Un nuevo grupo de cibercriminales, ShadowSilk, ha lanzado una serie de ataques dirigidos a organismos gubernamentales en Asia Central y la región de APAC. Han afectado a entre 35 y 36 entidades en países como Uzbekistán, Kirguistán, Myanmar, Tayikistán, Pakistán y Turkmenistán.

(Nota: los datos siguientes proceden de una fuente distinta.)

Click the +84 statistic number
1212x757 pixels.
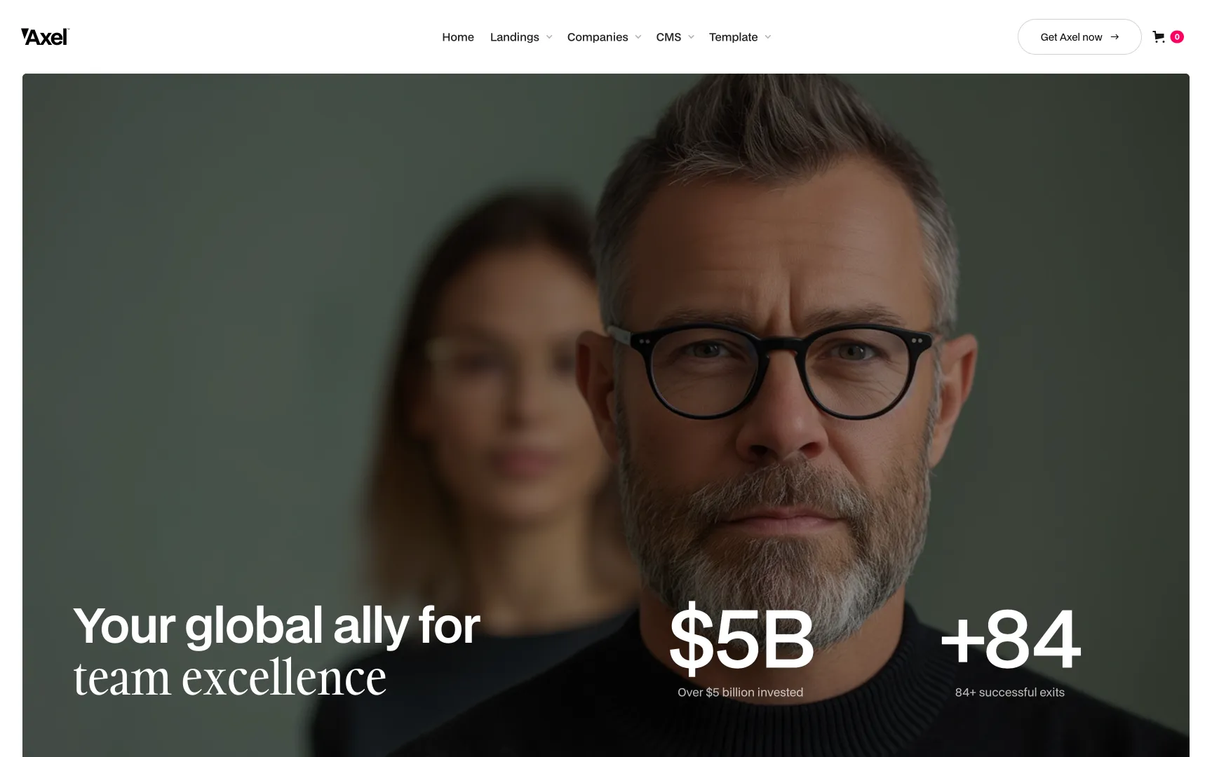pyautogui.click(x=1010, y=639)
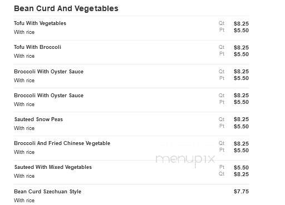Select Qt $8.25 for Sauteed With Mixed Vegetables
The image size is (285, 205).
pyautogui.click(x=241, y=174)
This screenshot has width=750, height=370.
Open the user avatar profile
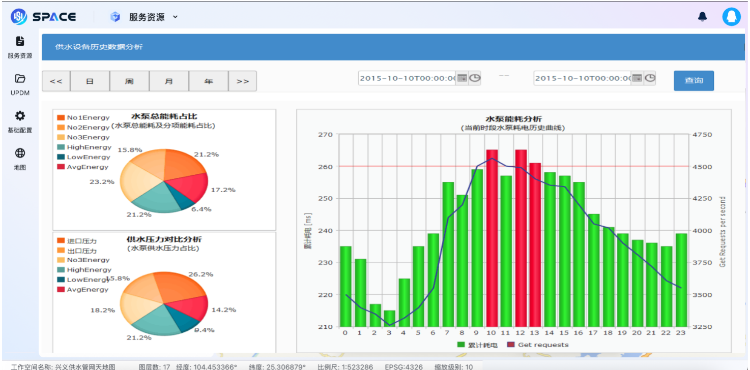click(x=731, y=17)
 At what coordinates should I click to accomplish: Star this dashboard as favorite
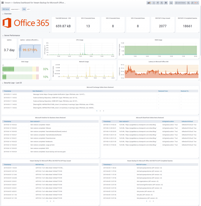[154, 3]
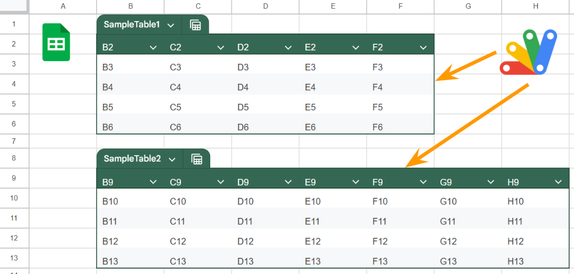Expand the H9 column header dropdown
Viewport: 575px width, 274px height.
click(x=558, y=182)
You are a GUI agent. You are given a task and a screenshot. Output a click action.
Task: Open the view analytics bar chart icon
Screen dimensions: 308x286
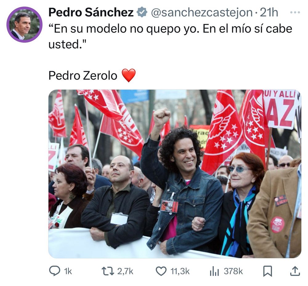point(214,271)
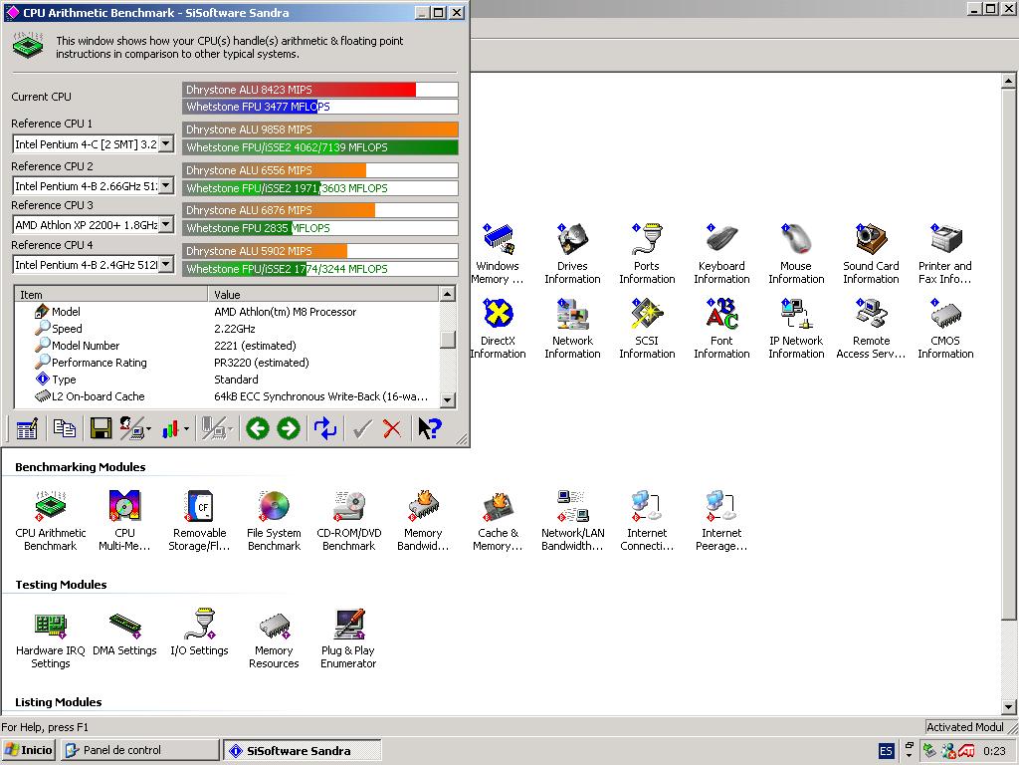This screenshot has width=1019, height=765.
Task: Open the Hardware IRQ Settings module
Action: point(50,638)
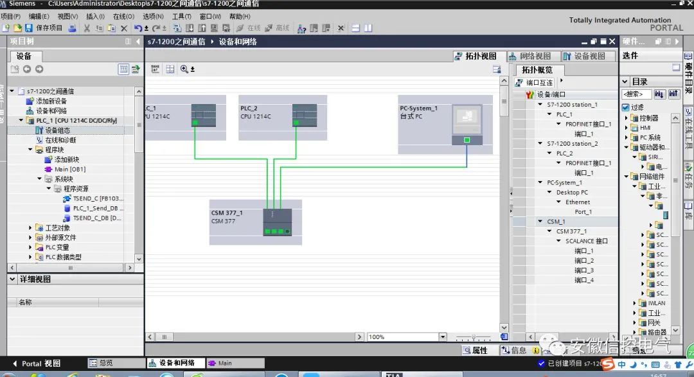Click the PLC_2 CPU 1214C device icon

305,116
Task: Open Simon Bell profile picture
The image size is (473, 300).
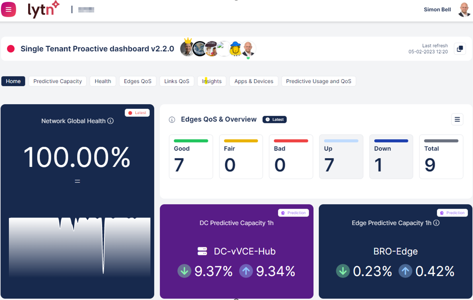Action: (x=464, y=10)
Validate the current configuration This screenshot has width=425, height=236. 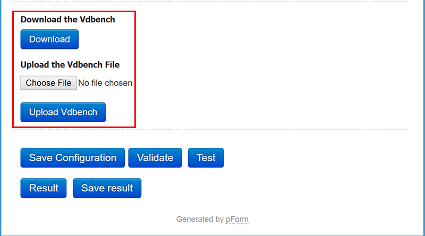pyautogui.click(x=155, y=158)
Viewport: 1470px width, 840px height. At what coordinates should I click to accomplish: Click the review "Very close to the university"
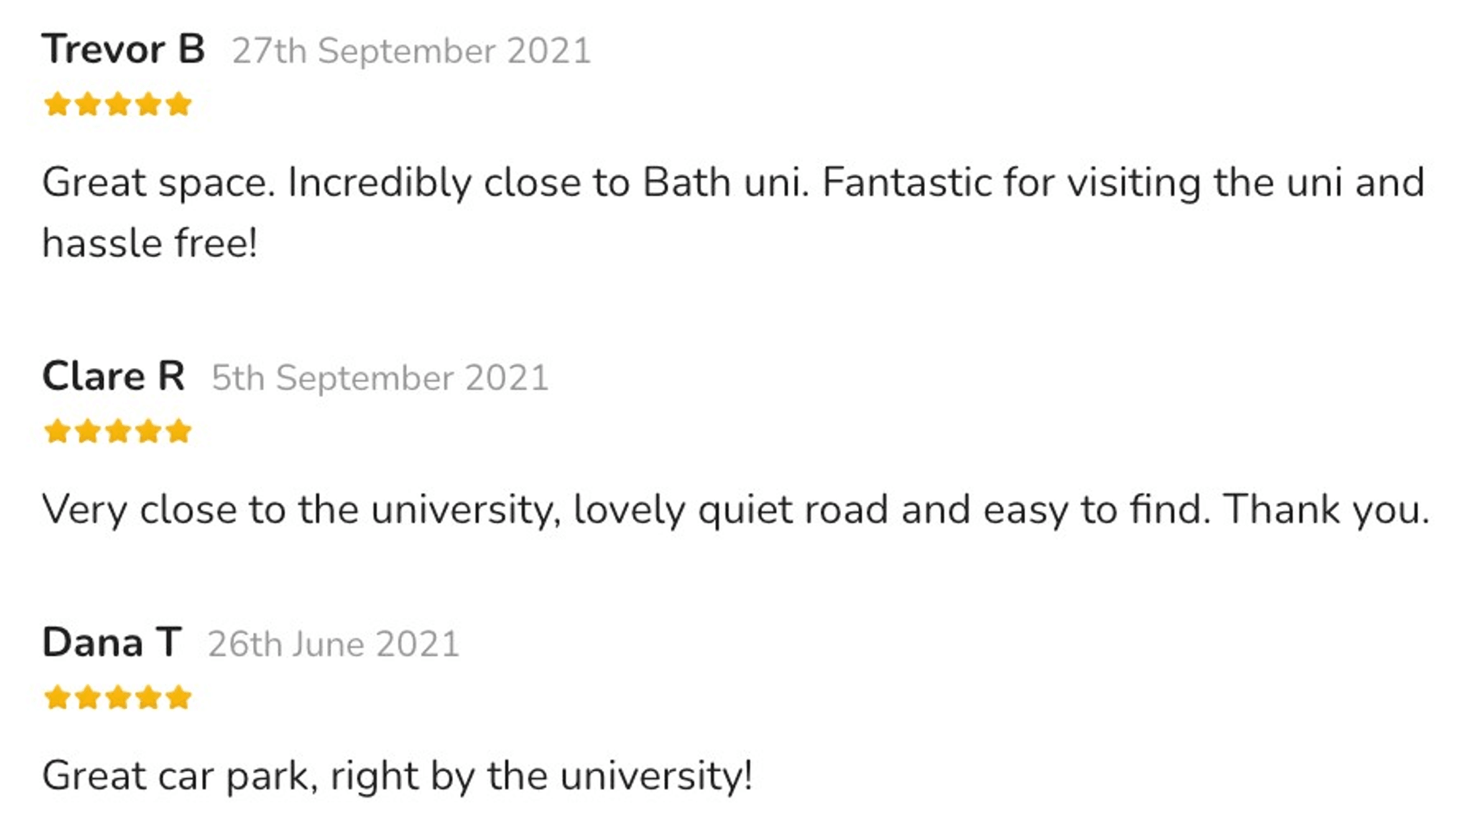735,510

La mayoría de las víctimas son dependencias estatales, aunque también hay casos en los sectores de energía, manufactura, comercio minorista y transporte.
¿Cómo llevan a cabo el ataque?
1. Infección inicial – Spear-Phishing
- Envían correos electrónicos personalizados y muy específicos, no masivos.
- Los archivos adjuntos vienen en formatos ZIP protegidos con contraseña para evadir los escaneos automáticos.
- Dentro, incluyen un loader personalizado que se ejecuta al abrir el archivo, instalando la primera puerta trasera.
2. Persistencia en el sistema
- El loader modifica claves de registro en Windows para asegurarse de ejecutarse cada vez que el equipo se reinicia.
- Esto permite que el malware permanezca activo durante semanas o meses sin ser detectado.
3. Comunicación encubierta (C2)
- En lugar de usar servidores de mando y control tradicionales, usan bots de Telegram.
- Esta técnica es muy inteligente porque el tráfico hacia Telegram es común y no levanta sospechas en la mayoría de los firewalls o sistemas de detección de intrusos (IDS).
- El malware se comunica con el bot para recibir órdenes y enviar la información robada.
4. Escaneo y explotación de vulnerabilidades
- Una vez dentro, los atacantes realizan un reconocimiento activo de la red usando herramientas como Fscan, Gobuster y Dirsearch.
- Identifican sistemas expuestos con CMS vulnerables, como:
- Drupal: CVE-2018-7600 y CVE-2018-7602.
- WordPress: WP-Automatic Plugin (CVE-2024-27956).
- Aprovechan estas brechas para moverse a otros servidores dentro de la misma organización.
5. Movimiento lateral y escalada
- Usan frameworks como Metasploit y Cobalt Strike para moverse de una máquina a otra.
- Despliegan web shells (ANTSWORD, Godzilla, Behinder, FinalShell) para mantener accesos adicionales.
- Implementan túneles internos con Resocks y Chisel, lo que les permite “saltar” entre segmentos de red aislados.
6. Robo de credenciales y datos sensibles
- Emplean scripts de PowerShell que recolectan archivos críticos, los comprimen en ZIP y los envían a sus servidores.
- Ejecutan un RAT en Python que roba credenciales de Google Chrome y extrae la clave maestra de descifrado.
- Toda la información robada se transmite por Telegram, disfrazada como tráfico legítimo.
Recomendaciones
- Filtros de correo avanzados: Implementa soluciones de sandboxing para adjuntos sospechosos y bloquea archivos ZIP protegidos con contraseña.
- Capacitación de usuarios: Educa a los empleados sobre cómo detectar spear-phishing y la importancia de no abrir adjuntos de remitentes no verificados.
- Soluciones de seguridad: Despliega soluciones EDR/XDR que puedan detectar loaders, web shells y RATs.
- Monitoreo del sistema: Supervisa los cambios sospechosos en el registro de Windows que puedan indicar la persistencia de malware.